On January 31, President Trump issued a Proclamation suspending entry of certain immigrants and nonimmigrants who were physically present within China, excluding Hong Kong and Macau, 14 days prior to their entry or attempted entry into the United States. The ban became effective on February 2, 2020.

Further, U.S. citizens who are traveling from the Hubei province in China within 14 days of arriving to the United States will be subject to up to 14-day mandatory quarantine. Returning U.S. citizens who had visited other parts of China, outside of Hong Kong, Macau, and the Hubei province, will be subject to monitoring at certain ports of entry, and potentially self-quarantine at home. Those considered exempt under the Proclamation will likely also be subject to the same limitations and protocols as U.S. citizens.

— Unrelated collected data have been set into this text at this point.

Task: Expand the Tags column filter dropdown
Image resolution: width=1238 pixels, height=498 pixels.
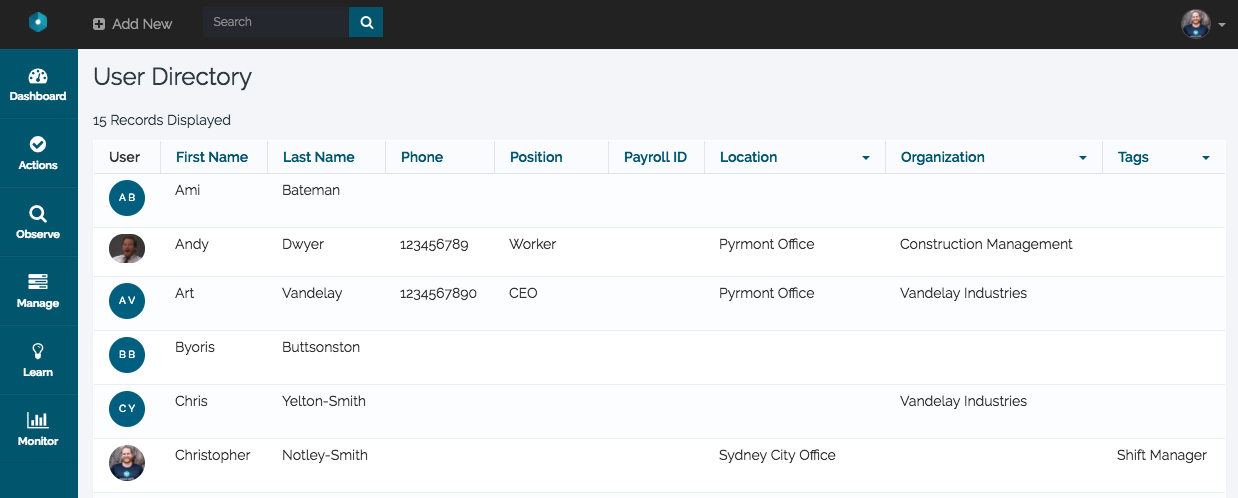Action: pos(1205,158)
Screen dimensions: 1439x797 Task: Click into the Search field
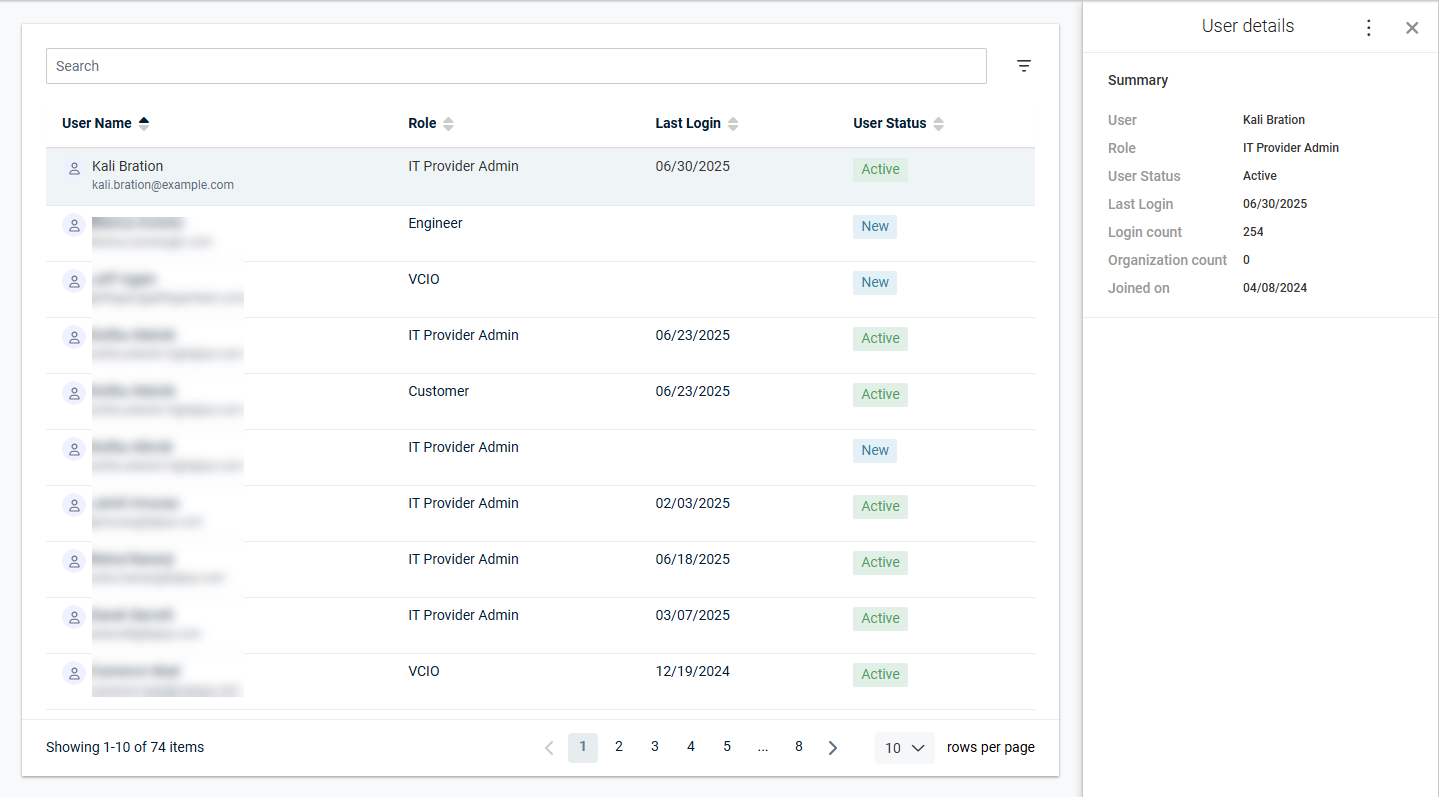516,66
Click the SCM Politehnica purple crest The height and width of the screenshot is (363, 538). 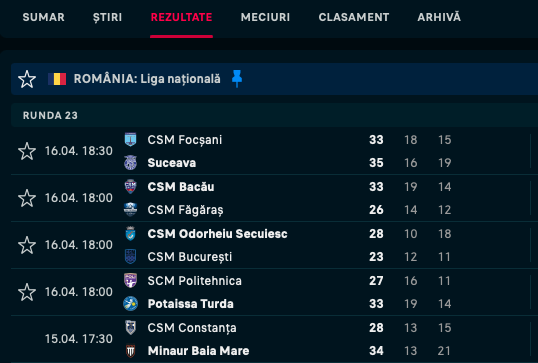tap(130, 281)
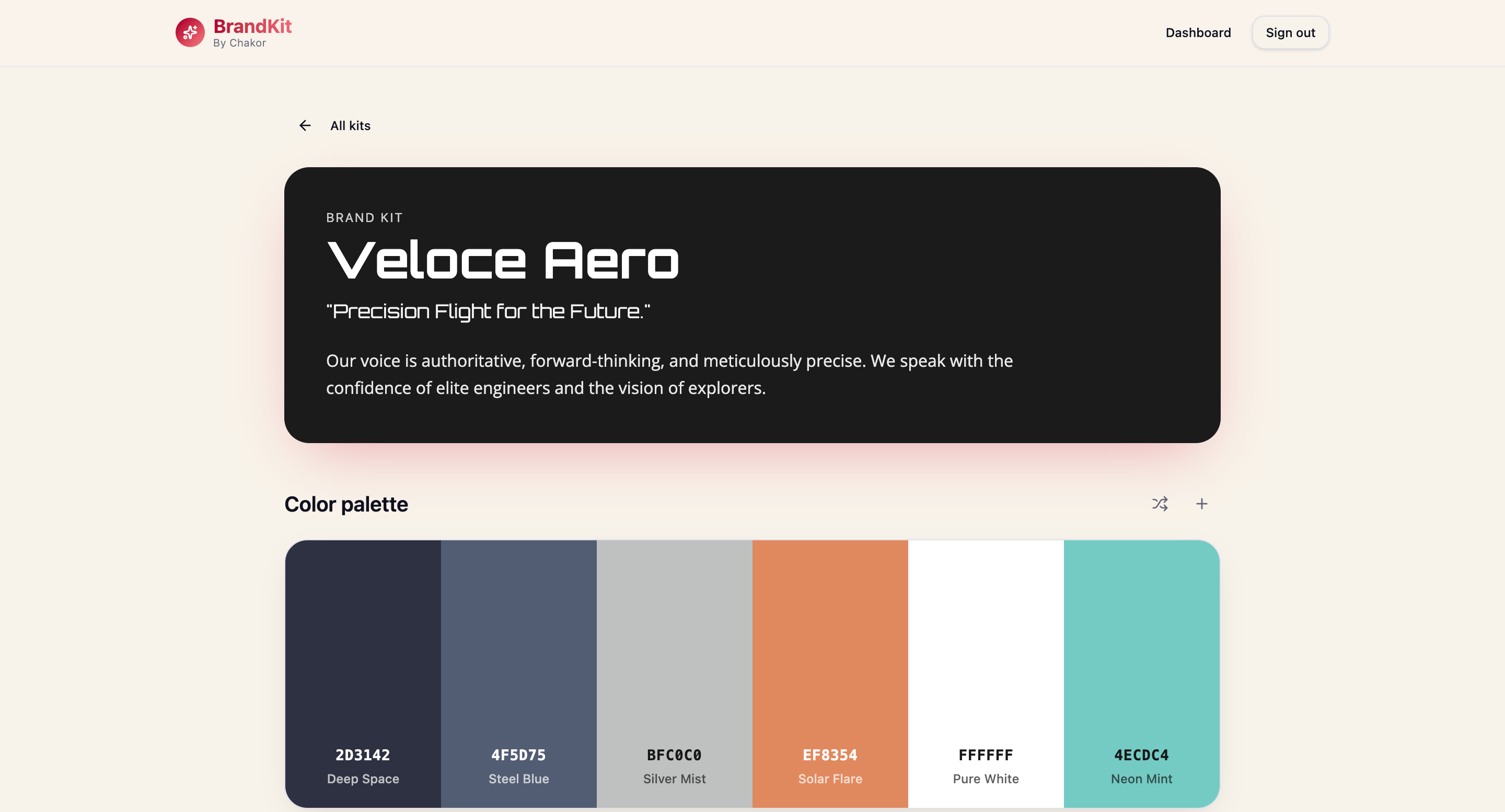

The Proclamation clarifies that it does not impact an individual’s eligibility for asylum, withholding of removal, or protection under the U.N. Convention Against Torture. In addition to U.S. citizens, the Proclamation does not apply to the following individuals:

  • Lawful permanent residents (LPRs) of the United States;
  • Spouses of a U.S. citizen or LPR;
  • Parents or legal guardians of a U.S. citizen or LPR, provided that the U.S. citizen or LPR is unmarried and under the age of 21;
  • Siblings of a U.S. citizen or LPR, provided that both are unmarried and under the age of 21;
  • Children, foster children, or wards of a U.S. citizen or LPR, or prospective adoptees seeking to enter the United States pursuant to the IR-4 or IH-4 visa classifications;
  • Foreign nationals traveling to the United States at the invitation of the U.S. government for a purpose related to containment or mitigation of the virus;
  • Nonimmigrants under INA §101(a)(15)(C) or (D), as a crewmember or any alien otherwise traveling to the United States as air or sea crew;
  • Nonimmigrants on an A-1, A-2, C-2, C-3 (as a foreign government official or immediate family member of an official), G-1, G-2, G-3, G-4, NATO-1 through NATO-4, or NATO-6 visa;
  • Foreign nationals whose entry would not pose a significant risk of introducing, transmitting, or spreading the virus, as determined by the CDC Director, or his designee;
  • Foreign nationals whose entry would further important U.S. law enforcement objectives, as determined by the Secretary of State, the Secretary of Homeland Security, or their respective designees based on a recommendation of the Attorney General or his designee; or
  • Foreign nationals whose entry would be in the national interest, as determined by the Secretary of State, the Secretary of Homeland Security, or their designees.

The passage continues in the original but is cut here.